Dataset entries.
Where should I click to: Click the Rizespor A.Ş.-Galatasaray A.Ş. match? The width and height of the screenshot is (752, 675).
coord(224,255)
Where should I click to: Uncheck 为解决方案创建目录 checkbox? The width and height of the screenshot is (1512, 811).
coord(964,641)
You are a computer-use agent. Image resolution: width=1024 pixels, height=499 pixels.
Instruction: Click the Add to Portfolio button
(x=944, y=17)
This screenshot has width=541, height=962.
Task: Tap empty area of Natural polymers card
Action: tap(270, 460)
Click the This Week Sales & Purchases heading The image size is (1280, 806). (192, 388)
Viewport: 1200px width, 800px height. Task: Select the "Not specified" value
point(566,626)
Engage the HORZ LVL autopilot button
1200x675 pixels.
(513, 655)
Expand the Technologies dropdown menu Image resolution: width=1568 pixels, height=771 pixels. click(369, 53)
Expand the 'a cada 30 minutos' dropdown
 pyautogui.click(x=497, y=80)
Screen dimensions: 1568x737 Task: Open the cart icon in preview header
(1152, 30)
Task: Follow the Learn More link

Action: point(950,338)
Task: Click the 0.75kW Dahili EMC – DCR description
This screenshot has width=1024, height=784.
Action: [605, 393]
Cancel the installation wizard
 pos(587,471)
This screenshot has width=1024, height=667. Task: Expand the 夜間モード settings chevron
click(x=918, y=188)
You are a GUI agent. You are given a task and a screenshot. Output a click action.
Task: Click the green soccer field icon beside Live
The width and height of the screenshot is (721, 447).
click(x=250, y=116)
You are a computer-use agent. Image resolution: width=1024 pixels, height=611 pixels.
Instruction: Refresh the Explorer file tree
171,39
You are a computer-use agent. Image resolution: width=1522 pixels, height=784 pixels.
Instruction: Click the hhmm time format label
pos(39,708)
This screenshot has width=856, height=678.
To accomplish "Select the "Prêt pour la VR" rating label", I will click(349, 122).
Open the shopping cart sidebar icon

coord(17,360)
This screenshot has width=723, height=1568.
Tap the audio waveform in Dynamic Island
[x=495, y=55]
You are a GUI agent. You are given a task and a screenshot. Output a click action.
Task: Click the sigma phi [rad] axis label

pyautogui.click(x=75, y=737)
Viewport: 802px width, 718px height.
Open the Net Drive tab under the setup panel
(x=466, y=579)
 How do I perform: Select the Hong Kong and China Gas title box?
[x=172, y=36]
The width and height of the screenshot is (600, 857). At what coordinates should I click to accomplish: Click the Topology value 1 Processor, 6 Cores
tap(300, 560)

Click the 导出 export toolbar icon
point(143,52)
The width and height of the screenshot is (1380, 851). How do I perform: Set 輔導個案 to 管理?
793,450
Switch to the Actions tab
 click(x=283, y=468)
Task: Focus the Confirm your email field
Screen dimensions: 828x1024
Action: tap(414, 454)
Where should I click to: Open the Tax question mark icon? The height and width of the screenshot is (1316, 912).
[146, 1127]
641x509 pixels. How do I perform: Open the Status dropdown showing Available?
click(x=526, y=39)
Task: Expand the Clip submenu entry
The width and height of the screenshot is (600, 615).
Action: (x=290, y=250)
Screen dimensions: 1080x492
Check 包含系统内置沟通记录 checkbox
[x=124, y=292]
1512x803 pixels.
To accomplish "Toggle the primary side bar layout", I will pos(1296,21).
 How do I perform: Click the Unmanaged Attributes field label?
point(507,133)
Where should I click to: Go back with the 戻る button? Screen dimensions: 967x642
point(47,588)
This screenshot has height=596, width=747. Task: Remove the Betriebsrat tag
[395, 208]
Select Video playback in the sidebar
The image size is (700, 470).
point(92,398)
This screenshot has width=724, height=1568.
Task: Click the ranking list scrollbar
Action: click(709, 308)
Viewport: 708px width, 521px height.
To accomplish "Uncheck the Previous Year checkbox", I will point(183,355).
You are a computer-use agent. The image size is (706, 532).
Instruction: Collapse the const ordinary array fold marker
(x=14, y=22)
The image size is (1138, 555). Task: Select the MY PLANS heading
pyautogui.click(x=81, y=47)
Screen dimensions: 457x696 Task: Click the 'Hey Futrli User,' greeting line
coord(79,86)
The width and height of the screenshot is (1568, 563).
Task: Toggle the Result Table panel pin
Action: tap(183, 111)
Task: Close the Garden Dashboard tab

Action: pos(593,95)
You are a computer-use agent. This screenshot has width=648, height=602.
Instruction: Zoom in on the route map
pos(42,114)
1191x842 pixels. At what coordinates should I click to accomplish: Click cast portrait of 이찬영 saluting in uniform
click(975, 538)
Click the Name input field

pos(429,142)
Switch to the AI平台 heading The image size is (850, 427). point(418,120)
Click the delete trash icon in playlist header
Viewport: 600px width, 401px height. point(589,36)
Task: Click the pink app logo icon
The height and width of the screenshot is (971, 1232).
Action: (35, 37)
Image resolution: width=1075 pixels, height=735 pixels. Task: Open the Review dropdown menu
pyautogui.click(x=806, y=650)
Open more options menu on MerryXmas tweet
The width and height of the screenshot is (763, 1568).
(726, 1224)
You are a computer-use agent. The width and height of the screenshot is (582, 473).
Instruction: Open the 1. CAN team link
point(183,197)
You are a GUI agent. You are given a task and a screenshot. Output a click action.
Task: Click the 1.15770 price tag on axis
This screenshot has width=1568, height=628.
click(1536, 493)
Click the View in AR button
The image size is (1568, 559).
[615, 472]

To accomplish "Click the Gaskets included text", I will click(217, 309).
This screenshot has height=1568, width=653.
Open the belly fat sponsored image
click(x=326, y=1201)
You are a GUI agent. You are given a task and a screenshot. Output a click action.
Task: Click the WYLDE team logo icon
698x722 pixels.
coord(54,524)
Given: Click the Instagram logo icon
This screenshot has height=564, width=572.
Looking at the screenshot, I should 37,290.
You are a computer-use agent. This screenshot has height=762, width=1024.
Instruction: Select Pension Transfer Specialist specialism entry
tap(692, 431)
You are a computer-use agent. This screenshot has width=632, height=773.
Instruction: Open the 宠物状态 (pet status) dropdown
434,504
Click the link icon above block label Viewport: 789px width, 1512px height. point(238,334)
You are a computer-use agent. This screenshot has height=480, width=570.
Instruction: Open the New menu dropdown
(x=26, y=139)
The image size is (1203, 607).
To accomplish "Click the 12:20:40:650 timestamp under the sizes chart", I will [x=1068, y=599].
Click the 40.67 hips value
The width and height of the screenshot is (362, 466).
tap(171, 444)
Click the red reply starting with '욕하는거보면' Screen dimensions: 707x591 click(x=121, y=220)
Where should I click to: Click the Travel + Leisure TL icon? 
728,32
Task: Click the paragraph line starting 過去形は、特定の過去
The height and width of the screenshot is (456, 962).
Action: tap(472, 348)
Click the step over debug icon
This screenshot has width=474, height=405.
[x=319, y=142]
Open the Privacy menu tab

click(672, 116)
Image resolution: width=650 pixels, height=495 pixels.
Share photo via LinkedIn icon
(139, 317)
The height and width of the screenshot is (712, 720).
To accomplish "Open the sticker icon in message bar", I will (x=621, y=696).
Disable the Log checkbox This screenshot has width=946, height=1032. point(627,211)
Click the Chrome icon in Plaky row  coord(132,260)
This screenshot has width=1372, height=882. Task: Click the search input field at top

Problem details.
Take every line from the data above that holds "logo" and copy it out.

Result for this exercise.
Task: Click the pink app logo icon
Task: Click the WYLDE team logo icon
Given: Click the Instagram logo icon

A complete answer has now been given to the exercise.